First, lets address the elephant in the room; the album artwork. From the moment I laid eyes on it, I knew it was the work of Mariusz Lewandowski. Recognizing his work and its connection to this record was all I needed to get me to listen to Stygian. Lewandowski always delivers the best pieces for the best records, as every record that features his art is bound to be stellar (i.e records by Psycroptic, Mizmor, Fuming Mouth, Abigail Williams, Bell Witch). Without fault, his artwork perfectly encapsulates the incredibly bleak and hopeless atmosphere that is portrayed in the music. It reminds me somewhat of H.P. Lovecraft’s cosmic horror. Similar to Lovecraft’s work, Lewandowski’s pieces remind me that we are all insignificant, that nothing in our lives truly matter in the grand scheme of things. Just that realization alone is incredibly horrifying and equally breathtaking because it is true in some respect.

Despite Stygian being the debut record for Atramentus, this group is a side project of Phil Tougas, who is the guitarist for First Fragment. It is interesting comparing Atramentus and First Fragment as they are on polarizing ends of the extreme metal spectrum. Given how fundamentally different these two groups are from one another, it is incredibly refreshing to see artists dabble in something entirely different than what they’re known for. In this case, it is for the best, especially while we wait for new First Fragment. Needless to say, both groups are at the top of their respective genres as Stygian just shot Atramentus to the top of the funeral doom food chain alongside Bell Witch.

• _DIRECTION A_
In the review of Stygian, what role does Phil Tougas have in First Fragment?
• _DIRECTION B_
List every artist the Stygian review names as having records that feature Mariusz Lewandowski's art.
• _DIRECTION C_
Carry on the Stygian review from its final sentence with one more paragraph in the same voice.

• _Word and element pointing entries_
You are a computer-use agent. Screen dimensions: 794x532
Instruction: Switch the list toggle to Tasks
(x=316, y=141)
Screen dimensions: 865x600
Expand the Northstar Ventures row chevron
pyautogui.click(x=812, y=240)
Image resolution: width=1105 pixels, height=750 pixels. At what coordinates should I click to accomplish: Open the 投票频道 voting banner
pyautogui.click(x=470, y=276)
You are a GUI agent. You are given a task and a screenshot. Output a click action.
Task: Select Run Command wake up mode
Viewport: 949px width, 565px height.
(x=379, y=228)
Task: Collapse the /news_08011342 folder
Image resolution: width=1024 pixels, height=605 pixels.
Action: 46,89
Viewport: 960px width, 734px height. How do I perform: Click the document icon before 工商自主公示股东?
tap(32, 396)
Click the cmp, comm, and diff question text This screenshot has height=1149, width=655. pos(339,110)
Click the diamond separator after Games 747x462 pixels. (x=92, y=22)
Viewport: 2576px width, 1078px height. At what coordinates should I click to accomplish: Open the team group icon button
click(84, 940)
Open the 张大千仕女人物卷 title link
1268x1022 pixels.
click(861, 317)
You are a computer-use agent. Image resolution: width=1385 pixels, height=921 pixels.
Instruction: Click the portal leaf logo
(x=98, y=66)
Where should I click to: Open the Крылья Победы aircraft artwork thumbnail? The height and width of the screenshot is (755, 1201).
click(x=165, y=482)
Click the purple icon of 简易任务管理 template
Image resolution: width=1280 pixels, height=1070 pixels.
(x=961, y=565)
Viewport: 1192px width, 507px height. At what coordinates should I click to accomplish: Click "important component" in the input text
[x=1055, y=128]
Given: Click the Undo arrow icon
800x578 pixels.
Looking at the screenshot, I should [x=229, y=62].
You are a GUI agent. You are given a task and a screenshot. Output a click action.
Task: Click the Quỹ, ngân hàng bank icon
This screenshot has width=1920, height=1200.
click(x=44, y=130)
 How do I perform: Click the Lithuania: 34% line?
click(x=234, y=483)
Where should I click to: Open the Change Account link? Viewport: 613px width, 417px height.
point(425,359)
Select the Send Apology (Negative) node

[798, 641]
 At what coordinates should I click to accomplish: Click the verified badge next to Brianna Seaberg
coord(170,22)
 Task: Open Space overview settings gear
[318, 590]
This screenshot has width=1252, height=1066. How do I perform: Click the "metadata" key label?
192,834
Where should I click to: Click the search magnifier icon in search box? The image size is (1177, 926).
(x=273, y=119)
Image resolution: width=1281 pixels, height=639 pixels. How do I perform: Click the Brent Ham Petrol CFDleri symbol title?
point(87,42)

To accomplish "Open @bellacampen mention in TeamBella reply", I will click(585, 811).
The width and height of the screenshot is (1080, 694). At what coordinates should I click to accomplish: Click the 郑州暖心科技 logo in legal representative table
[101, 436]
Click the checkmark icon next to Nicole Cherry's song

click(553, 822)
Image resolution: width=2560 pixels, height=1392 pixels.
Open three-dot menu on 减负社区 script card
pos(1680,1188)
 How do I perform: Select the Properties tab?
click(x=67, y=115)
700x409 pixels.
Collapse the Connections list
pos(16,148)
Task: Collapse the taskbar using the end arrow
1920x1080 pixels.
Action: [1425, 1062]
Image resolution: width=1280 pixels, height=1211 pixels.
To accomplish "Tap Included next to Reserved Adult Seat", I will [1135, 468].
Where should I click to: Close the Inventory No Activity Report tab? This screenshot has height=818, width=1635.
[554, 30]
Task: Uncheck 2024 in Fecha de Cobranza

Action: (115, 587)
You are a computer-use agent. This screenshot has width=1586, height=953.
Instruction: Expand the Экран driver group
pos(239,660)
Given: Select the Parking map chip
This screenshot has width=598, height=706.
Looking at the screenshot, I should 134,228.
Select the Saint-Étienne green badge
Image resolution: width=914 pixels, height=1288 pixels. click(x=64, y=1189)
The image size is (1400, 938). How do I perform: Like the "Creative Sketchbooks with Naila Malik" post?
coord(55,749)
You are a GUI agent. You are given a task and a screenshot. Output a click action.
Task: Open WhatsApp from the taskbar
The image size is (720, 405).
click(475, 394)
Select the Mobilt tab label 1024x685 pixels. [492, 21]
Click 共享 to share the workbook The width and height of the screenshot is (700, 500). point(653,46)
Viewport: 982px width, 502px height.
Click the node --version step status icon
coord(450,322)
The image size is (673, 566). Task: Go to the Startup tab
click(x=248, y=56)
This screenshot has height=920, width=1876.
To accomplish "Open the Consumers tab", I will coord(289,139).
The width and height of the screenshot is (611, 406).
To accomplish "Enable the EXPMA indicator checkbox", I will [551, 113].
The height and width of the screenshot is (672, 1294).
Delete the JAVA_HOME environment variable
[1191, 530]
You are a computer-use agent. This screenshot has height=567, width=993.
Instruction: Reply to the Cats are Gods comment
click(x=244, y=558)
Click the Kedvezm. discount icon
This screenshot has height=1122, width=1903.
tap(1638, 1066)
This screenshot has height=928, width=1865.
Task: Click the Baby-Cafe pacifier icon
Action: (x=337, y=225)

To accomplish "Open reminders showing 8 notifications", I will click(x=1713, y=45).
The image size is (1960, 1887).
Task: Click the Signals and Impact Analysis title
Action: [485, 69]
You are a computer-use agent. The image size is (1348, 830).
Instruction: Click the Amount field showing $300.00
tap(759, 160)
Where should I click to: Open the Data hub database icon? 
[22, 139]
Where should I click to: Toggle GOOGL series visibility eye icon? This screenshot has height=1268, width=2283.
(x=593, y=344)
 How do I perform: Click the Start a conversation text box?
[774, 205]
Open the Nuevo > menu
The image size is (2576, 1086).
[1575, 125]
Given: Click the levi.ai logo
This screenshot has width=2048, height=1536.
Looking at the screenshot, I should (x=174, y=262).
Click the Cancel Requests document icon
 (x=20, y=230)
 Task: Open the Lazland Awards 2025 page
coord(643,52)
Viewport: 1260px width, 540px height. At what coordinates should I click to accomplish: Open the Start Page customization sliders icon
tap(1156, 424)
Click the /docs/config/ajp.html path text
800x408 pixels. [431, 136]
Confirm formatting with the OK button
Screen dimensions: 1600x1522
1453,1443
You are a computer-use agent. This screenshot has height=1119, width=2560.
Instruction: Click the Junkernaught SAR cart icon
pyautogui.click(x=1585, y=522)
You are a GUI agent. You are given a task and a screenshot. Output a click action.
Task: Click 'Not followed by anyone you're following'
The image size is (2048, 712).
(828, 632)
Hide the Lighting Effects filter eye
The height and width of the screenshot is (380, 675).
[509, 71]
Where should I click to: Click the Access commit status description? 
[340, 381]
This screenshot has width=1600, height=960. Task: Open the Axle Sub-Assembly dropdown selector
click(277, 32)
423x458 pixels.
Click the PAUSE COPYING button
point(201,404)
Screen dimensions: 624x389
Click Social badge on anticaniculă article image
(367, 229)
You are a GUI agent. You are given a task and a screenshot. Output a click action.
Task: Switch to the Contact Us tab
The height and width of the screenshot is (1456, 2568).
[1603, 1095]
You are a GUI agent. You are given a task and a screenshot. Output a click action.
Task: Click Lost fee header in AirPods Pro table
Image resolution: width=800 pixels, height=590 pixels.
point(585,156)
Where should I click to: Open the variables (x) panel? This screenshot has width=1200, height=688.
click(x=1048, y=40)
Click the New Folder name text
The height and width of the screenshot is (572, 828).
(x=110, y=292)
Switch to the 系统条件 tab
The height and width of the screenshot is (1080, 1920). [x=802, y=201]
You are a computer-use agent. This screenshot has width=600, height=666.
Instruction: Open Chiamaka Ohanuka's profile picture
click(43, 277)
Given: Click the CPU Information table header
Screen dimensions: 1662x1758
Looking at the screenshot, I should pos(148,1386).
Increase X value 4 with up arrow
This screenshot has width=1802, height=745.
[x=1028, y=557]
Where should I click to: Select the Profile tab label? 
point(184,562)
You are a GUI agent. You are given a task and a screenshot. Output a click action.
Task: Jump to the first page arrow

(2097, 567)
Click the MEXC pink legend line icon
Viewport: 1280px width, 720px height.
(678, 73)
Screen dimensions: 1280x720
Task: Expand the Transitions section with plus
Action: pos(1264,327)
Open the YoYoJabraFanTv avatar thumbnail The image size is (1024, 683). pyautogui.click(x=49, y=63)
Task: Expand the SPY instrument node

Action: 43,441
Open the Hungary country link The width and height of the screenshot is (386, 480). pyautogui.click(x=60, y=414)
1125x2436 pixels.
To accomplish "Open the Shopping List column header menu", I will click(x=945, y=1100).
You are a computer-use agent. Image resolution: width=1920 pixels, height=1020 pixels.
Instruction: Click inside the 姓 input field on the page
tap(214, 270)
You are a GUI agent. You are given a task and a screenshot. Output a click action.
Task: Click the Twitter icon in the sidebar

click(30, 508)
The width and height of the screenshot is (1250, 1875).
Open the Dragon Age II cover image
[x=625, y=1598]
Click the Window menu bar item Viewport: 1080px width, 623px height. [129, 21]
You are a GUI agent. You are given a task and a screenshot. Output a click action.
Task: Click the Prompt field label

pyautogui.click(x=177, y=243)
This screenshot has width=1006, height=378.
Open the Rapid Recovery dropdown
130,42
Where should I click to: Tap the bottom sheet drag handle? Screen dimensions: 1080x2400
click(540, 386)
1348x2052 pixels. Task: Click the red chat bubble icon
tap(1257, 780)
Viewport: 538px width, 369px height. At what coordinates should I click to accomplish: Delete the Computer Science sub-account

• _FINAL ANSWER A_
He is the guitarist for First Fragment.

• _FINAL ANSWER B_
Psycroptic, Mizmor, Fuming Mouth, Abigail Williams, Bell Witch

• _FINAL ANSWER C_
The weird thing about this record is that I have been constantly drawn to listen to it several times per day, which is never the case with funeral doom records. One playthrough of this type of record is enough for a few months, but Stygian just has something about it that keeps me coming back for more. As the inspiration for the closing track on Stygian being Tougas’ three-hour trek through a snowstorm at -20°C, this record truly does capture the essence of being lost in a frozen wasteland. The haunting and utterly gloomy soundscapes found throughout Stygian allow me to freeze to death in these tundra hellscapes vicariously. Although a funeral doom record as a whole, Stygian is very well balanced between the dark ambient soundscapes and the blistering riffs and blood-curdling screams. When the music isn’t spacing out with the reverberating, droning bass, the icy black metal riffs and the melancholic, thunderous piano on top of the tumultuous vocals make for a breathtaking amalgam that is well paced throughout its entirety. The whole record slowly builds to the massive climax that is the final moment in the closing track. Once the closing track, “Stygian III”, reaches its powerfully majestic end, I am left completely bewildered each time I listen through. This sole payoff moment makes the extra effort and patience put into listening to this brilliant record beyond worth it.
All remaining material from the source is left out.